**Problem details:** Please give back exactly the line with "Task: Select the Aug label on time axis" and each line after it through the end of the material, leaving out the pictures.

**Provided entries:**
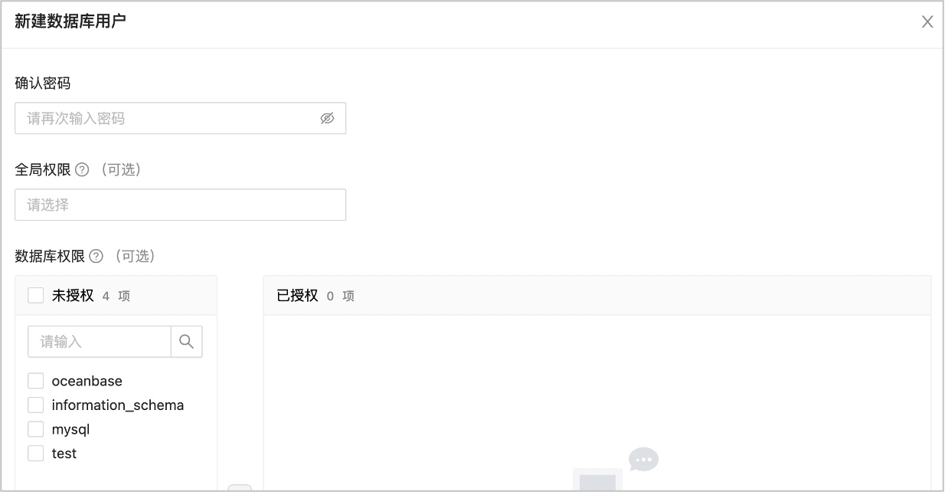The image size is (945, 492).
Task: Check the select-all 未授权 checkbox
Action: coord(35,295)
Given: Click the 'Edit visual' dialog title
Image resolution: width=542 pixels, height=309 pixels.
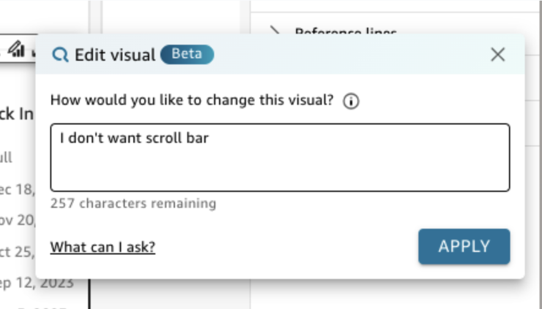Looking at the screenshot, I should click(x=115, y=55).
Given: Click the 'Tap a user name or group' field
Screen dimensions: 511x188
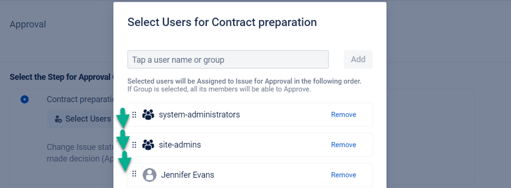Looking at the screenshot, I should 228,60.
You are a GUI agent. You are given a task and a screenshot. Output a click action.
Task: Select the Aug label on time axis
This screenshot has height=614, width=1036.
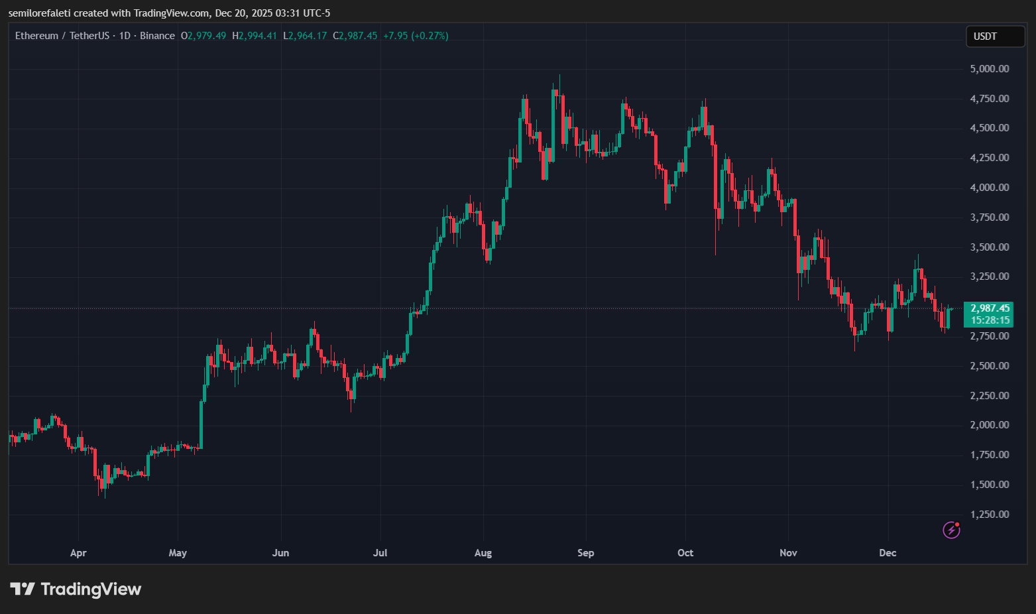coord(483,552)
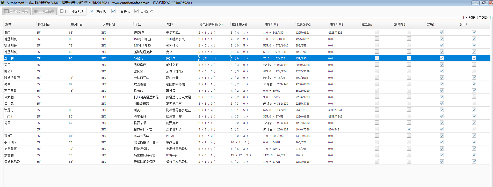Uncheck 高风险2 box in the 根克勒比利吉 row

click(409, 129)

**Output:**
Task: Select the Aug label on time axis
This screenshot has height=614, width=1036.
coord(483,552)
Uncheck 高风险2 box in the 根克勒比利吉 row

click(409, 129)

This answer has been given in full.